▸ **Your objective**: Count the lines in the entries below that contain the word "action", matching case exactly, and reply with only that number.

— Start —

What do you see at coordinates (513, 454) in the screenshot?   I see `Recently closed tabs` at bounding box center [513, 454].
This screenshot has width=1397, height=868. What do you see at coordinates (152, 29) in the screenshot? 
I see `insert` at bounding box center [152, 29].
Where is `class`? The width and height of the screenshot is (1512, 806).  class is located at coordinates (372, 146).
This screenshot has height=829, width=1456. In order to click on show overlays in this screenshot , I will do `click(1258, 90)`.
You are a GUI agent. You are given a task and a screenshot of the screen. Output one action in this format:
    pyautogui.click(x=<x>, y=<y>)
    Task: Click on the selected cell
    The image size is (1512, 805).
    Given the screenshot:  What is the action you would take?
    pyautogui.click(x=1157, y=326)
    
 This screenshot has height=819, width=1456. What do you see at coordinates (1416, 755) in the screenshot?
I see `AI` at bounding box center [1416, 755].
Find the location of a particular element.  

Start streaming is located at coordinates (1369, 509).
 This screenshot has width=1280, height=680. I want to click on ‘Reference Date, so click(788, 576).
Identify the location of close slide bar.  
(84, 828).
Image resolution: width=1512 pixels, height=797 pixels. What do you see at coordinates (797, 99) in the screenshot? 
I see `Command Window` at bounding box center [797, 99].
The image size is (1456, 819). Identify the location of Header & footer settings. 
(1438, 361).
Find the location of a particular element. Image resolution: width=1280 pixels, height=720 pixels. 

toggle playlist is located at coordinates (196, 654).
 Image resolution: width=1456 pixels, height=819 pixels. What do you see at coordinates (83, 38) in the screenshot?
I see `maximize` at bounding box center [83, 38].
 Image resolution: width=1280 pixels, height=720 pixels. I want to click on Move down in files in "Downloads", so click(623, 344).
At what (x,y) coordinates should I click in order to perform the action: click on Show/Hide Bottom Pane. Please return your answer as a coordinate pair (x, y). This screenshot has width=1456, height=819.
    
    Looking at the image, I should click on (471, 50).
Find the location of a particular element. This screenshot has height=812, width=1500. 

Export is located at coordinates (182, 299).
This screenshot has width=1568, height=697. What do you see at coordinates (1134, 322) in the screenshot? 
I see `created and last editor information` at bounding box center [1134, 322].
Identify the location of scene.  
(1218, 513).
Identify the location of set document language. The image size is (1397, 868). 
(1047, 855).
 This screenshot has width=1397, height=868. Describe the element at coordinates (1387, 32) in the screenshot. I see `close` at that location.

— End —

▸ **Result of this exercise**: 3